While the overall effectiveness of the strikes is impossible to ascertain, there are many accounts to confirm that a significant number of insurgent fighters and leaders have been killed. Indeed, the drone strikes have been a signature weapon of the Obama administration. The outlines of this preference grew out of Obama’s presidential campaign, which hinged on his opposition to the Iraq War and his support for more and smarter efforts against Al Qaeda.

As the campaign reached its peak in the fall of 2008, both Obama and his Republican rival, Senator John McCain, began receiving classified intelligence briefings designed to prepare them for taking office. On September 2, Mike McConnell, the director of national intelligence, flew to Chicago to brief Obama on the most pressing national intelligence. In scheduling the meeting, Obama made clear that he only wanted to discuss terrorism. He was serious. As McConnell recalled, “They gave us an hour and we spent fifty-five minutes on terrorism.” The discussion focused on the safe havens in Pakistan and the Bush administration’s frustrations in getting the Pakistani leadership to undertake large-scale operations against Al Qaeda and the other militants in the tribal areas.

As president-elect, Obama immediately embraced the aggressive campaign against Al Qaeda in Pakistan. And soon after taking office, he rapidly escalated the pace of the CIA’s attacks against Al Qaeda and its affiliates in the tribal areas. Increasing the number of strikes to a total of 53 in 2009, the new administration conducted more attacks in its first year than in the entire eight years under President Bush, and their number more than doubled to 118 in 2010. The drone strikes were coordinated to target specific leaders and areas deemed most critical to America’s counterterrorism efforts. Notably, in 2009 the CIA began targeting the Pakistani Taliban in South Waziristan. The air campaign intensely took aim at its leader, Baitullah Mehsud, and his inner circle, launching 17 strikes against him alone that year. On August 5, the CIA finally found him. Predator drones launched a barrage of missiles at Mehsud as he received dialysis on the roof of a home in South Waziristan, killing him and his family instantly. That next month, the Pakistani Army launched a major clearing operation against the Pakistani Taliban and its allies in South Waziristan. The operation sought to eliminate the Taliban sanctuary and establish a command post in Mehsud’s former headquarters. In support of these operations, the CIA targeted militant groups fleeing into North Waziristan, the traditional home of the Haqqani network and a major base of Al Qaeda’s training camps.

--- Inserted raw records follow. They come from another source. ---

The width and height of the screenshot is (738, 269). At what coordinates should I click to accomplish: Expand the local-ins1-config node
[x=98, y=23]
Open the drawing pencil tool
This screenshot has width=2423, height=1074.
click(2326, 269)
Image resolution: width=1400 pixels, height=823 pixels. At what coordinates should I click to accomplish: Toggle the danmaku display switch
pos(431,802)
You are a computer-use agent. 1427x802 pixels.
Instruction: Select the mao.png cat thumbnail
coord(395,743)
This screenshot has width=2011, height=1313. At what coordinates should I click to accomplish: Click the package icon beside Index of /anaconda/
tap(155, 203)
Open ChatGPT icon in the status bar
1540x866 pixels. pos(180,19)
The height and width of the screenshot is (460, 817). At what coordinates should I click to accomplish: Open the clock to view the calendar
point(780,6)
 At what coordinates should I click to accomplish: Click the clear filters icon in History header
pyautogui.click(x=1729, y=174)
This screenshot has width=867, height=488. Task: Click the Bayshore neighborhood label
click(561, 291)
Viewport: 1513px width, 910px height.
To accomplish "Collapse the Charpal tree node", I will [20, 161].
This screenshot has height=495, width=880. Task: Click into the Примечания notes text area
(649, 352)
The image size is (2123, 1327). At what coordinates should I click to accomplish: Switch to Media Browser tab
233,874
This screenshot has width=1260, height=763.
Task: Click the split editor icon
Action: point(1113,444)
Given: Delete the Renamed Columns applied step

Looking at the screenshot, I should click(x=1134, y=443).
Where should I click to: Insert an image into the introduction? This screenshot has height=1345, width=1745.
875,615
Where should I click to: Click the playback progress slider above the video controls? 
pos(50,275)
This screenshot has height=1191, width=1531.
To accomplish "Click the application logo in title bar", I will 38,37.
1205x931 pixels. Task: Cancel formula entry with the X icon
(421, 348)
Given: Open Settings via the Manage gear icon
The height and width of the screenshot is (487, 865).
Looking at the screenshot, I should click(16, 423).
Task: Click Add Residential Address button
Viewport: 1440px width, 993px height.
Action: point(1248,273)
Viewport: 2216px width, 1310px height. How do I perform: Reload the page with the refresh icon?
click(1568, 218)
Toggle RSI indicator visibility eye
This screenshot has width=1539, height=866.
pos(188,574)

In an effort to stifle the expanding drone strikes, Al Qaeda and its allies sought to attack the program and the American spy network using whatever means possible. On December 30, 2009, Al Qaeda deployed a double agent named Abu Dujanah al-Khorasani to Forward Operating Base Chapman, a secret intelligence base in the remote mountains of eastern Afghanistan. He was known to the CIA as Humam Khalil Abu-Mulal al-Balawi, and on this day he was determined to achieve martyrdom by detonating himself in the midst of a group of senior CIA personnel running the intelligence program for which he was an informant. Beneath Khorasani’s Afghan National Army uniform was a vest of explosives. The ensuing blast killed fourteen people, including seven CIA officers and a senior Jordanian intelligence official. The strike, orchestrated by senior Al Qaeda figures such as Ayman al-Zawahri and Hakimullah Mehsud, a member of Baitullah’s tribe (but not a close relative) who succeeded him as head of the Pakistani Taliban, dealt a painful blow to the CIA’s elite counterterrorism program. The bombing also triggered a brutal CIA counterattack against Al Qaeda, the Pakistani Taliban, and the Haqqani network. In the year following the attack, nearly every member of the terrorist network responsible for the bombing was targeted and killed, removing more than half of Khorasani’s fellow operatives, according to Flashpoint Global Partners, a New York–based security consultant. Hakimullah Mehsud himself narrowly survived a drone strike against him on January 13, 2010.